Exercise directions: Find how many lines below mention "letter". Nothing but the number is needed.
* * * *
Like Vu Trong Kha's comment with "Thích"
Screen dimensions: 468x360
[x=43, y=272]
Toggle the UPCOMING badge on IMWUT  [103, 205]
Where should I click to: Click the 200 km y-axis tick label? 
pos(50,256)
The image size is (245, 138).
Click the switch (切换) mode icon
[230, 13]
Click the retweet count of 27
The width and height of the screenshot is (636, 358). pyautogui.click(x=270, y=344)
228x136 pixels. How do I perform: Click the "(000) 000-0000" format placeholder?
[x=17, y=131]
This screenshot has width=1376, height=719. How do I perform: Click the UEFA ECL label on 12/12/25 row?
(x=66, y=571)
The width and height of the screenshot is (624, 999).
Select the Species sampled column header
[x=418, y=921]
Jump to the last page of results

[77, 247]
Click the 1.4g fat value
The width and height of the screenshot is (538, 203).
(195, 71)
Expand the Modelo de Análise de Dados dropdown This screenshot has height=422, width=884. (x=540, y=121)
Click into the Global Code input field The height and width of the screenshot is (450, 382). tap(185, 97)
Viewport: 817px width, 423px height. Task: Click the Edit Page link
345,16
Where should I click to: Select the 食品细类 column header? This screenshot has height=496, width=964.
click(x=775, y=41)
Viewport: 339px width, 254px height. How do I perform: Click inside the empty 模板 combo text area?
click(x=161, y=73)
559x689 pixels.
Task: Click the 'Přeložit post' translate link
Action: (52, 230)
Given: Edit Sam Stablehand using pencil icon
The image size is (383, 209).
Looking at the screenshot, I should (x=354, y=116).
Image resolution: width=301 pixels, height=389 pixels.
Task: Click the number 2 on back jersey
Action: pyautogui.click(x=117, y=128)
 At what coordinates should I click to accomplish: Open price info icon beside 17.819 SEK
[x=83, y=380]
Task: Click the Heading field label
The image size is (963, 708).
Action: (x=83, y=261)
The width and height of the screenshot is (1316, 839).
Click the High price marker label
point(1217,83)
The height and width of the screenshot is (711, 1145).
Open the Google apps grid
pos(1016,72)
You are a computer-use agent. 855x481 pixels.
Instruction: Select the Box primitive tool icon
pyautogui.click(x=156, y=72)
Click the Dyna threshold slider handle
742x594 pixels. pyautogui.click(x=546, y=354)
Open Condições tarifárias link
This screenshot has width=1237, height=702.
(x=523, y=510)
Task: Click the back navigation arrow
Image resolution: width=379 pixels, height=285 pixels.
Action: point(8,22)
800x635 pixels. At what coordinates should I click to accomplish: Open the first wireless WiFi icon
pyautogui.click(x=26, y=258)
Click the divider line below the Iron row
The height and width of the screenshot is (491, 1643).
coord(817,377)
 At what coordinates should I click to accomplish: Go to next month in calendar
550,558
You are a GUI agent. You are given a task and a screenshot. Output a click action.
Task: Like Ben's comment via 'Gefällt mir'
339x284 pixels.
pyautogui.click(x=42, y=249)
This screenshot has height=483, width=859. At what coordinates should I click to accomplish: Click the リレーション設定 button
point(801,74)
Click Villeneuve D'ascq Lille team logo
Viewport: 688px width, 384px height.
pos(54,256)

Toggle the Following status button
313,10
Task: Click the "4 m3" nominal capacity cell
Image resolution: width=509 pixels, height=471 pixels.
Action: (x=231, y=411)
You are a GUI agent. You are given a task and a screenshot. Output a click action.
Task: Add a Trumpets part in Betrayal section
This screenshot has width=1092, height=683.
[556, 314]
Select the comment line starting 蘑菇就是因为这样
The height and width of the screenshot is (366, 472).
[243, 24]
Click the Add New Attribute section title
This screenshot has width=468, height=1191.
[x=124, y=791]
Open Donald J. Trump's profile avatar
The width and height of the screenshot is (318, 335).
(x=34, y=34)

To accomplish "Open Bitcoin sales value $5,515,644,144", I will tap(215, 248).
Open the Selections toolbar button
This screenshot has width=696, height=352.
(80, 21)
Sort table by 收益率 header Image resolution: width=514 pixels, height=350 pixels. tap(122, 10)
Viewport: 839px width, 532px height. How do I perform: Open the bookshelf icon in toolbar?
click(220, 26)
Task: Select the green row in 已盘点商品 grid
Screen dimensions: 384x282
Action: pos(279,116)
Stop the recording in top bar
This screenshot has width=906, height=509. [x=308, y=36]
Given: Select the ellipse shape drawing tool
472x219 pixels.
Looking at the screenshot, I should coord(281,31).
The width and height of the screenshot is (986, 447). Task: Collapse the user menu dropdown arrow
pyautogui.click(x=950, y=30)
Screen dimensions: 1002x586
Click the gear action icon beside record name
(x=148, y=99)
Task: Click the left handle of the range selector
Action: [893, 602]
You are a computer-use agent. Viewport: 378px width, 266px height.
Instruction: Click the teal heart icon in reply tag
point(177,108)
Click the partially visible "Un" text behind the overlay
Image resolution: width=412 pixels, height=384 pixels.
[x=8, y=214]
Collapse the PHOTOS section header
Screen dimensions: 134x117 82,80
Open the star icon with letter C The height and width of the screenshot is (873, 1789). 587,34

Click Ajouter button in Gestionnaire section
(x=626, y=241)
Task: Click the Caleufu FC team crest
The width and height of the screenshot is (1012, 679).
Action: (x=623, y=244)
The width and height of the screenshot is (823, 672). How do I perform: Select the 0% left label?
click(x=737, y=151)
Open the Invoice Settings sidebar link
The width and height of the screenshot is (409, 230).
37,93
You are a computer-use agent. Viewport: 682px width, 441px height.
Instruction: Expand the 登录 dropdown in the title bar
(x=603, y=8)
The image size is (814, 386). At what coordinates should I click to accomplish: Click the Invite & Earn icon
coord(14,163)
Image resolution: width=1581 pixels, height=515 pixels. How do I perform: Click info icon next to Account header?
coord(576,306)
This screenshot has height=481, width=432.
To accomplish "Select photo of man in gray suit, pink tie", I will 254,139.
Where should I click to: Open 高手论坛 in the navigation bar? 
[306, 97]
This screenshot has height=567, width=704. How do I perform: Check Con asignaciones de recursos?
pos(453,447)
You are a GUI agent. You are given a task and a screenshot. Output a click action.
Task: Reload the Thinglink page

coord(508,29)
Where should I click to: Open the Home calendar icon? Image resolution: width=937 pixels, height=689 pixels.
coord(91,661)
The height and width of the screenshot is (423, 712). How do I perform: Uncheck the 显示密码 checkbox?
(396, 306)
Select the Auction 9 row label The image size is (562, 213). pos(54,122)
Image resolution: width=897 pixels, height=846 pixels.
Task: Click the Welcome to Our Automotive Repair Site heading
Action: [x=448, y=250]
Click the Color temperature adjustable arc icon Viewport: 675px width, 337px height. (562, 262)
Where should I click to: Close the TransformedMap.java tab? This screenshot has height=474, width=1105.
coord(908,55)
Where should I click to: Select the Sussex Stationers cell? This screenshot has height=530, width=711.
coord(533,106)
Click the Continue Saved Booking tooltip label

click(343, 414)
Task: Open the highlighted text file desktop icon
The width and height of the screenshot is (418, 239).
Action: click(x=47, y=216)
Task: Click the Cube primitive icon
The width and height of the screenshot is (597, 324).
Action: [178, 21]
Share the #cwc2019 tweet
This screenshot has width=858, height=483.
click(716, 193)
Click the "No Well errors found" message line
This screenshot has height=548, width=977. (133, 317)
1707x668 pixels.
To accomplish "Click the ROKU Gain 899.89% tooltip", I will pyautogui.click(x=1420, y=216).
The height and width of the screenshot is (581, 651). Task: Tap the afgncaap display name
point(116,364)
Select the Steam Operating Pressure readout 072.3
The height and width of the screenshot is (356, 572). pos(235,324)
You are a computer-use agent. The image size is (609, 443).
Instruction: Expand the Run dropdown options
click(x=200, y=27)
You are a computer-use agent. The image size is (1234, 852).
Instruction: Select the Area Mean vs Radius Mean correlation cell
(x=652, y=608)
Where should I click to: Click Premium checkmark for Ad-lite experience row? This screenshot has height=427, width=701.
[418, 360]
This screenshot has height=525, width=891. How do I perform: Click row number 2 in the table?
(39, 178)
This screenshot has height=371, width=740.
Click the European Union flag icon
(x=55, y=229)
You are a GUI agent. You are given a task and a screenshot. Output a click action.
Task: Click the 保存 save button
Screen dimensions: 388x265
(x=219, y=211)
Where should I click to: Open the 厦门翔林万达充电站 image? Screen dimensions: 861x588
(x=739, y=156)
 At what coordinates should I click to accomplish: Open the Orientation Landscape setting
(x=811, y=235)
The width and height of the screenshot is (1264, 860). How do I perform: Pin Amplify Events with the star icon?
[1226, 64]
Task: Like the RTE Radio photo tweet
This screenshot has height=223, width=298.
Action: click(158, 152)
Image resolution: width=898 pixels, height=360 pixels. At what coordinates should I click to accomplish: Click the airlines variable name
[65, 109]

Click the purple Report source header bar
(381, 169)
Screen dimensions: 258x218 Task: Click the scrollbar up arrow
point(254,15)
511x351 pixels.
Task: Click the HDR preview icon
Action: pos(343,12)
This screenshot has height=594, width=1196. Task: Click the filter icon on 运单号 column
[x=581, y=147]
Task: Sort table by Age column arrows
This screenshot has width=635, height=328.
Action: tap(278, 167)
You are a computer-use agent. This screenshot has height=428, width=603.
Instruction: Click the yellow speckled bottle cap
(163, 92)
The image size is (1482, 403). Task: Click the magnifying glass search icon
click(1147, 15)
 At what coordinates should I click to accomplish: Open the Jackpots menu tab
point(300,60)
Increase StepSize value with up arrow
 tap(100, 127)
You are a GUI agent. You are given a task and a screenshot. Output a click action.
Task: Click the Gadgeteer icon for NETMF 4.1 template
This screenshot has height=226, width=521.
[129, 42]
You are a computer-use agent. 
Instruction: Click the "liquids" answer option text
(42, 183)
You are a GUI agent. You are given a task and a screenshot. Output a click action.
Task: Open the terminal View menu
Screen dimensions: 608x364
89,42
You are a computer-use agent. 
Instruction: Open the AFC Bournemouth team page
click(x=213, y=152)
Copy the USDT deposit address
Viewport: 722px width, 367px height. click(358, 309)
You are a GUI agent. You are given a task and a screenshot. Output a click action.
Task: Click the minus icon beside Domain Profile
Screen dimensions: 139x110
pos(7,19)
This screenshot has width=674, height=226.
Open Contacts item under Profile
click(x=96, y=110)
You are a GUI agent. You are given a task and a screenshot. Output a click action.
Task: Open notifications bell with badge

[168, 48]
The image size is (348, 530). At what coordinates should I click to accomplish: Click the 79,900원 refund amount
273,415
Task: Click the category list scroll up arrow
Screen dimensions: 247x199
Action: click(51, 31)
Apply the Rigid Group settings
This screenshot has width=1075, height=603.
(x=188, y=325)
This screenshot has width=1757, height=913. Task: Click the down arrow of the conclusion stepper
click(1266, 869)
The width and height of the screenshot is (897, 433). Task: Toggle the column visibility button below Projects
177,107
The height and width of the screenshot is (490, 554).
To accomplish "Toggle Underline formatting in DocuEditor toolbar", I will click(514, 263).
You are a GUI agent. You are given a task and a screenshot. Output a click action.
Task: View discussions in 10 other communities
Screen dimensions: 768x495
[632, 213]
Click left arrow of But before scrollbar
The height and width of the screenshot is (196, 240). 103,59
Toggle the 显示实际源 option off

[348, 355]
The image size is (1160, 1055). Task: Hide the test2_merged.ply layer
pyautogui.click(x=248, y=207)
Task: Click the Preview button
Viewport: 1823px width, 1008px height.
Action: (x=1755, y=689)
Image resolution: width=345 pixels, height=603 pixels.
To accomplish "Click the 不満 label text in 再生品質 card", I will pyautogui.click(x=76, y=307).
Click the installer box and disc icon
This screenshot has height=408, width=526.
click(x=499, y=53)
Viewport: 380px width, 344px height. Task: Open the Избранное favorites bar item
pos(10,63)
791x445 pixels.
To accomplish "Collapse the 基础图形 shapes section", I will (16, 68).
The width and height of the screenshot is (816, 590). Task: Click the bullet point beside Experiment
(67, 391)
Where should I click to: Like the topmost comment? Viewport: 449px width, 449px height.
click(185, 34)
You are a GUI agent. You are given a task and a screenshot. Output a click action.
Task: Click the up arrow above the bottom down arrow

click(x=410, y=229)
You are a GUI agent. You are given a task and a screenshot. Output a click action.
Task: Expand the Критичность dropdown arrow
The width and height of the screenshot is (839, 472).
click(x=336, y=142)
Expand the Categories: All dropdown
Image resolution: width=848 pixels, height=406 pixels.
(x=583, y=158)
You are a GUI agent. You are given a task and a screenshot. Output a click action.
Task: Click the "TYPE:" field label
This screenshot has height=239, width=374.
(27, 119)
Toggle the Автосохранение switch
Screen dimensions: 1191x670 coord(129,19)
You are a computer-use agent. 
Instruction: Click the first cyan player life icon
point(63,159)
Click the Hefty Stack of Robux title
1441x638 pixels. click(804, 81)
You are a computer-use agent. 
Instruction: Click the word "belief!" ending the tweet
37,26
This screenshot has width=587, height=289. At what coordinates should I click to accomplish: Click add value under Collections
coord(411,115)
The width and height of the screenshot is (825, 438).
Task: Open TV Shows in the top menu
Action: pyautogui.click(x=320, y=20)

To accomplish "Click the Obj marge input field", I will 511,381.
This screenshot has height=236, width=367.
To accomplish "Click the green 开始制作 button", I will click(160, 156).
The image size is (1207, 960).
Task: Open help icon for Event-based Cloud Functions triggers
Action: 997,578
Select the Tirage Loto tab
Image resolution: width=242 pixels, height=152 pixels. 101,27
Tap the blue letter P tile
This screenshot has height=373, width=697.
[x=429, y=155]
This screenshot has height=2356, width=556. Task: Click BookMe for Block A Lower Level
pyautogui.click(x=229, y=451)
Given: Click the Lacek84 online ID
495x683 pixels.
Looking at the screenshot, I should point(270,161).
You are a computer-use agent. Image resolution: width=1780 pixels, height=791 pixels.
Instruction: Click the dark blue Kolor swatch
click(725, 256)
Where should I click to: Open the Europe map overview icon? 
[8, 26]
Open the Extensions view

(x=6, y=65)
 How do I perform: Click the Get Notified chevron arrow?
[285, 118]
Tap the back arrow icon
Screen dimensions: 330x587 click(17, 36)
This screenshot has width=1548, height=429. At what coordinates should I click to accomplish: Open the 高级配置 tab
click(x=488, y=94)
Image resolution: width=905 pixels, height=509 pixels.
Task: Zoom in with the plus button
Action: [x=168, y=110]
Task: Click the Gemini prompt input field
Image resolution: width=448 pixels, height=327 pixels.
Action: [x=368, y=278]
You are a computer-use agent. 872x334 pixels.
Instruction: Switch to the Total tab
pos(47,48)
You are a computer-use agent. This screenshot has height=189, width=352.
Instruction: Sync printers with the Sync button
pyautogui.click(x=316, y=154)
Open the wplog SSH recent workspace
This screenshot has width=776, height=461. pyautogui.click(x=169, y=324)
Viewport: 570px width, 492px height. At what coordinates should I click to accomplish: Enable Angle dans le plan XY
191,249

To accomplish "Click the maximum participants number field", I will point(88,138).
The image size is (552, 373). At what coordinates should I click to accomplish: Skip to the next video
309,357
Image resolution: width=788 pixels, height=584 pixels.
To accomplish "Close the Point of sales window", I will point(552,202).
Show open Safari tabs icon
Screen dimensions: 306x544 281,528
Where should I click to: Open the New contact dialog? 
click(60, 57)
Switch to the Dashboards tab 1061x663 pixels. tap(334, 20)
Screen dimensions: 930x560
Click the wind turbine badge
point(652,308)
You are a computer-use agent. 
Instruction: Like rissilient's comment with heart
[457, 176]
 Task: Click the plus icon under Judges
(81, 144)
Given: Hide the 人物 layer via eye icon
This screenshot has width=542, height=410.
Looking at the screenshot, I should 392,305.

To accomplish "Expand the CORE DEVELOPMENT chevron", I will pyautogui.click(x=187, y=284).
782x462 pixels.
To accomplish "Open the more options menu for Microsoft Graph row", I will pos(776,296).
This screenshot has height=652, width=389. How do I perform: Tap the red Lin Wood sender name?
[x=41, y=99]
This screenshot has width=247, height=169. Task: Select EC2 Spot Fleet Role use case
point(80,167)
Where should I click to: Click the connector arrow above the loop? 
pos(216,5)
* * * *
Your response: 2